Today The Chateau de Sancerre is still owned by the Société des Produits Marnier-Lapostolle, also producers of Grand Marnier liqueurs and owners of the Chateau de Bourg Charente. It is here, in the heart of its historic birthplace, that an exclusive estate-bottled Sancerre wine is made and matured - the only wine which can be sold under the exclusive name Chateau de Sancerre.
Marked by its charming hilltop village in the easternmost territory of the Loire, Sancerre is famous for its racy, vivacious, citrus-dominant Sauvignon blanc. Its enormous popularity in 1970s French bistros led to its success as the go-to restaurant white around the globe in the 1980s.

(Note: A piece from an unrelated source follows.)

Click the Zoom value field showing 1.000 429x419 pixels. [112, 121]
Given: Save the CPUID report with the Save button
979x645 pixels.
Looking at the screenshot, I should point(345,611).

While the region claims a continental climate, noted for short, hot summers and long, cold winters, variations in topography—rolling hills and steep slopes from about 600 to 1,300 feet in elevation—with great soil variations, contribute the variations in character in Sancerre Sauvignon blancs.
In the western part of the appellation, clay and limestone soils with Kimmeridgean marne, especially in Chavignol, produce powerful wines. Moving closer to the actual town of Sancerre, soils are gravel and limestone, producing especially delicate wines. Flint (silex) soils close to the village produce particularly perfumed and age-worthy wines.
About ten percent of the wines claiming the Sancerre appellation name are fresh and light red wines made from Pinot noir and to a lesser extent, rosés. While not typically exported in large amounts, they are well-made and attract a loyal French following.
Capable of a vast array of styles, Sauvignon Blanc is a crisp, refreshing variety that equally reflects both terroir and varietal character. Though it can vary depending on where it is grown, a couple of commonalities always exist—namely, zesty acidity and intense aromatics. This variety is of French provenance. Somm Secret—Along with Cabernet Franc, Sauvignon Blanc is a proud parent of Cabernet Sauvignon. That green bell pepper aroma that all three varieties share is no coincidence—it comes from a high concentration of pyrazines (herbaceous aromatic compounds) inherent to each member of the family.